Этот особняк давно требовал внимания говорящей с мёртвыми. Она набрала в руки змееголовника и прихватила свечу. И приготовилась к тому, сколько на неё обрушится проклятий и требований покончить с Мором.

***

Морай продолжал хромать. Его сапог, позвякивая шпорой, шаркал по полу. И оставлял в пыли следы от подошвы.

— Какая же здесь грязища, — недовольно рявкнул он, подходя к дверям. — Мальтара, чёрт возьми.

— Я велю это всё прибрать, — заверила та. Истоптанные ковры проще было выкинуть. И вряд ли имело смысл класть на их место новые — весь первый этаж превратился в казарму мечей Мора. Грязь, накиданный повсюду мусор и даже лошади внутри стали обычным делом. Иногда пробегали под ногами куры.

Но впервые Морая это так озаботило. Виной тому были необычные гости.

Рияз распахнул тяжёлые створки, и они вышли в промозглый день. На дворе сияли холодным светом латы множества рыцарей в голубых плащах. Три дюжины воинов Астралингов сопровождали экипаж, запряженный шестёркой лошадей, и знамя белого цветка колыхалось на горном ветру.

Мечи Мора встречали прибывших шумом и гвалтом. Они улюлюкали, кидали рыцарям под ноги объедки и камни. Кони вздрагивали, но все приехавшие показывали достойную восхищения выдержку.

«Словно герой явился на бой с обезумевшим драконом», — подумал Морай с улыбкой. Ради такого случая он тоже оделся понаряднее. Он выбрал распашной плащ на лисьем меху с капюшоном и пелериной, что мерцала рыжиной и золотом на чёрном бархате. Сапоги с золотой вышивкой и несколько перстней дополняли его властный и праздничный вид.

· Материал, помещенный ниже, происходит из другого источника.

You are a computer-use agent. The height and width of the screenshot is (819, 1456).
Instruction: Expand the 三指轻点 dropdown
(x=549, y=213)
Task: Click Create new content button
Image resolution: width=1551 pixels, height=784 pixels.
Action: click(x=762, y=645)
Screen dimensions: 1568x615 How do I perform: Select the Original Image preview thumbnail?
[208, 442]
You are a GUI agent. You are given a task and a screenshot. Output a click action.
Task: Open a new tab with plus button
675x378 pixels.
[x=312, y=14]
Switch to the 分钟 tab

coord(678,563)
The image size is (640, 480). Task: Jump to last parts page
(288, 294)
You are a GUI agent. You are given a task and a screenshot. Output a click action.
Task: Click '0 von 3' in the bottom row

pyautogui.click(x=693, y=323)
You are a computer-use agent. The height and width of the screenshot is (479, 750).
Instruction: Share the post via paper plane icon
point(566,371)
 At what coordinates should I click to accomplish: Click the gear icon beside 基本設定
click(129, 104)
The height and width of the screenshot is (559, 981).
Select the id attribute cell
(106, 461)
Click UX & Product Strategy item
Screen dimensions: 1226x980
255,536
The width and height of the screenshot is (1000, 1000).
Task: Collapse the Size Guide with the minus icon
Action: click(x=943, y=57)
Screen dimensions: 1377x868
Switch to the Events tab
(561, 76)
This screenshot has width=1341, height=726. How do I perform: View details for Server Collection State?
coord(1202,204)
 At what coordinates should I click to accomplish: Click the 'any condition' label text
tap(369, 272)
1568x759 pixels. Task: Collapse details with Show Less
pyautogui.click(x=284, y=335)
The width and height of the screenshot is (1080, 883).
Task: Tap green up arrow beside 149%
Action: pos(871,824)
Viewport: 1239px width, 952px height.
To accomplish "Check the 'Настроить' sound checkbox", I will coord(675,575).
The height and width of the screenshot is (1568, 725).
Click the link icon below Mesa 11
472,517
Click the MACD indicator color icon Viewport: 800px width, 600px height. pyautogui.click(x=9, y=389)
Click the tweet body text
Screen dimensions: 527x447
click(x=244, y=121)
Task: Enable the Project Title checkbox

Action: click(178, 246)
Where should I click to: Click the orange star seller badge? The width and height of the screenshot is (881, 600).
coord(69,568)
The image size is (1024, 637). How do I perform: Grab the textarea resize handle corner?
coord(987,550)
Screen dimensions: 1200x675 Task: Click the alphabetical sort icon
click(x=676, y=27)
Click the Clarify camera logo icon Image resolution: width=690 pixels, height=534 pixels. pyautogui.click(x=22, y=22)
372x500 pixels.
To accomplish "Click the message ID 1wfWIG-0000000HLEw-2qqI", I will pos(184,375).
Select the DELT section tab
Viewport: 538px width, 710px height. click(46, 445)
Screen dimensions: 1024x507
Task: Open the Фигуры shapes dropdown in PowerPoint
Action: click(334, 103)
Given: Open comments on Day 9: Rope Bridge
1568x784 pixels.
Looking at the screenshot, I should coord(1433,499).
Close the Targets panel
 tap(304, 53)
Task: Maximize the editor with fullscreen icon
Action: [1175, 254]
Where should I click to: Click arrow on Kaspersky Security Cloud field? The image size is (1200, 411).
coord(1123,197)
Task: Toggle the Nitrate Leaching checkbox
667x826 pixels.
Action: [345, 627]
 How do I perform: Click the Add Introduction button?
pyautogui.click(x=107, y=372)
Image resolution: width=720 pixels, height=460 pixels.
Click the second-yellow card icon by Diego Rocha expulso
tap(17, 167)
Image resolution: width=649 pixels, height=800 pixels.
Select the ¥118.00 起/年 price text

Из кареты вышел Вранг, и толки поутихли — слишком они были похожи с Мораем. Даже враново-седые волосы и красивые синие глаза младшего лорда не крали это сходство. Его кожа была светла, почти не тронута шрамами долгих боёв. В лазурных одеждах и строгом сером плаще, Вранг был словно холодным отражением своего пламенного брата — выдержан и безупречен.

И, также напротив ему, мрачен как туча.

Рыцари Астралингов расступились перед ним, и Вранг прошёл вперёд, на двор. Его не страшили наставленные на него прицелы арбалетчиков. Он не был закалён кровопролитными боями, но в его походке ощущалась сталь видевшего смерть.

Вранг остановился в пяти шагах от крыльца и поднял глаза на брата и сестру, что возвышались над ним от врат Покоя. Вранг не был здесь все десять лет. Но он видел разруху, что скрывалась за добротными стенами; видел баллисты на башнях и головорезов на каждом углу; свешенные с балконов скелеты и реющих над Покоем ворон.

Он и без того знал, что это место превратилось в преисподнюю на земле. Но теперь у него не было выбора. И это услаждало сердце Морая. Маргот упоенно изучал своего постаревшего, придавленного разлукой брата. И представлял, как сильно ему не хотелось возвращаться на вотчину.

Морай усмехнулся и положил руку на эфес Судьболома. Если бы он пожелал, Вранг уже не уехал бы отсюда. Но его смерть не дала бы ему должного удовлетворения.

Вранг, однако, не склонил головы перед старшим братом и даже не произнёс приветствия. Его синие глаза впились в ухмыляющегося брата.

— Где она? — спросил он загробно гулким голосом.

Морай поднял брови и шагнул вперёд. Он протянул:

— Доброе утро, дорогой брат. Это ты хотел сказать.

— Где. Моя. Жена? — прошипел Вранг и напружинился, сжимая кулаки.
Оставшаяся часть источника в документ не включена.